▼▼▼

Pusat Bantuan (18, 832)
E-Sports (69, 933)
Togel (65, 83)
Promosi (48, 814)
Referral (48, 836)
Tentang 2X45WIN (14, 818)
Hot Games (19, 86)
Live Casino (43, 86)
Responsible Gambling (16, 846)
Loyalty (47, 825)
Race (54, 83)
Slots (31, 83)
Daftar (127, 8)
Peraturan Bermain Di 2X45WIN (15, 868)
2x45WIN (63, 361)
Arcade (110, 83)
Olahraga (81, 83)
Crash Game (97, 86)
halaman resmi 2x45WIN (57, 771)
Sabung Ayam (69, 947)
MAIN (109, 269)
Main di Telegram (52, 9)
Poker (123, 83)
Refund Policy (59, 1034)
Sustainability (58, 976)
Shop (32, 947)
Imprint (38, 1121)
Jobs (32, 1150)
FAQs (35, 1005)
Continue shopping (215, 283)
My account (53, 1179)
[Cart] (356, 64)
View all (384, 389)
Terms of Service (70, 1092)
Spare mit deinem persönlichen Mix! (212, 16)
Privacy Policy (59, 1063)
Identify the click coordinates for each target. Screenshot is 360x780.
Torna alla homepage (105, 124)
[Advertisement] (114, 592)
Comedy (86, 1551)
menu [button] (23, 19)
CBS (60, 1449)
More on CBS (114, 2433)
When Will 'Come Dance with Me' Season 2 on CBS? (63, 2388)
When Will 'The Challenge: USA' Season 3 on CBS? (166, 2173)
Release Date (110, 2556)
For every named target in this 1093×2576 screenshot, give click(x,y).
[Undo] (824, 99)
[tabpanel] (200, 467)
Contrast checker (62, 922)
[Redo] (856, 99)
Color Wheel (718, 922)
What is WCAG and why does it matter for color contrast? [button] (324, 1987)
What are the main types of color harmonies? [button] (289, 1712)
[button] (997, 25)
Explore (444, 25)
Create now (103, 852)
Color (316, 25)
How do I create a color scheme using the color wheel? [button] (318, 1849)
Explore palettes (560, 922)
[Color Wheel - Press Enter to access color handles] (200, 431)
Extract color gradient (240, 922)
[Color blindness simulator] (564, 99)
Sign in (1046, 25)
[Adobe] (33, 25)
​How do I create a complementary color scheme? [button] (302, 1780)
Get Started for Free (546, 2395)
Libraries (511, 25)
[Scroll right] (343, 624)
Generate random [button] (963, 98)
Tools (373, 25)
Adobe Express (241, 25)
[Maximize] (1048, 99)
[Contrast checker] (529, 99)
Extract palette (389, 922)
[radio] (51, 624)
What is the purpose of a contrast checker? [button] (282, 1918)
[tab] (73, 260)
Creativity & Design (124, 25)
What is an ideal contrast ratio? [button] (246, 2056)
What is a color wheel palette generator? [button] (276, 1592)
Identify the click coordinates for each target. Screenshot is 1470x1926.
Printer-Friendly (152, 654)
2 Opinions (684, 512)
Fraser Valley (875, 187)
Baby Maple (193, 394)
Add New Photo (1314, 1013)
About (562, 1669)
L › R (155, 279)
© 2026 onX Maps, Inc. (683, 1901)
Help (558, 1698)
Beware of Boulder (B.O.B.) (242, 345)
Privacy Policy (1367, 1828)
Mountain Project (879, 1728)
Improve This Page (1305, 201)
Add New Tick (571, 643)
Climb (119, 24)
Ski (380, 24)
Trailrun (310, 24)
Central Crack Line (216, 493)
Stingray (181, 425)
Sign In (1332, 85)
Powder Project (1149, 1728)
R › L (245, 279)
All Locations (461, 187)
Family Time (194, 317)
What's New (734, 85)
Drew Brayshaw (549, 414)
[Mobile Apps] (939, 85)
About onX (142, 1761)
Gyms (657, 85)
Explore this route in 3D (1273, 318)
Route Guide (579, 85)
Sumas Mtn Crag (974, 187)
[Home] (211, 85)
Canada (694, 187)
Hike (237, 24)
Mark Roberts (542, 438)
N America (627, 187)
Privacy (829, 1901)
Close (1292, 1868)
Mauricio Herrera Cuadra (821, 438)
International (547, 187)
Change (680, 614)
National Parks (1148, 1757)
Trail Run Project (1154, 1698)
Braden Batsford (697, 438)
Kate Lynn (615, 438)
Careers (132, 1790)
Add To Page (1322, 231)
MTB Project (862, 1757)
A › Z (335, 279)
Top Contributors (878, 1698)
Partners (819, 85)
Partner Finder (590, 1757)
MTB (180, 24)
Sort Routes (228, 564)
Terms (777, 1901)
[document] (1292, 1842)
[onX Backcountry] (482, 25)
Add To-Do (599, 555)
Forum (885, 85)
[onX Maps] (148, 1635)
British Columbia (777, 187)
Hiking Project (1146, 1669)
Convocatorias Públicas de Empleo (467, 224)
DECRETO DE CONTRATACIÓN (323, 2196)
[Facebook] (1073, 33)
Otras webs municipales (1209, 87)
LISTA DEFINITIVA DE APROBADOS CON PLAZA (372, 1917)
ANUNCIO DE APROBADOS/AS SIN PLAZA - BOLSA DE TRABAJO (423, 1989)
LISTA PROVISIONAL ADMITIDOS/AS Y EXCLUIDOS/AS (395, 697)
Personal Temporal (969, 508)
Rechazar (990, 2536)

▲▲▲

What the task asks — All that is needed is the exact run of lines above from the line containing "E-Sports (69, 933)" through the line containing "Daftar (127, 8)", both of them included.

Result of this exercise —
E-Sports (69, 933)
Togel (65, 83)
Promosi (48, 814)
Referral (48, 836)
Tentang 2X45WIN (14, 818)
Hot Games (19, 86)
Live Casino (43, 86)
Responsible Gambling (16, 846)
Loyalty (47, 825)
Race (54, 83)
Slots (31, 83)
Daftar (127, 8)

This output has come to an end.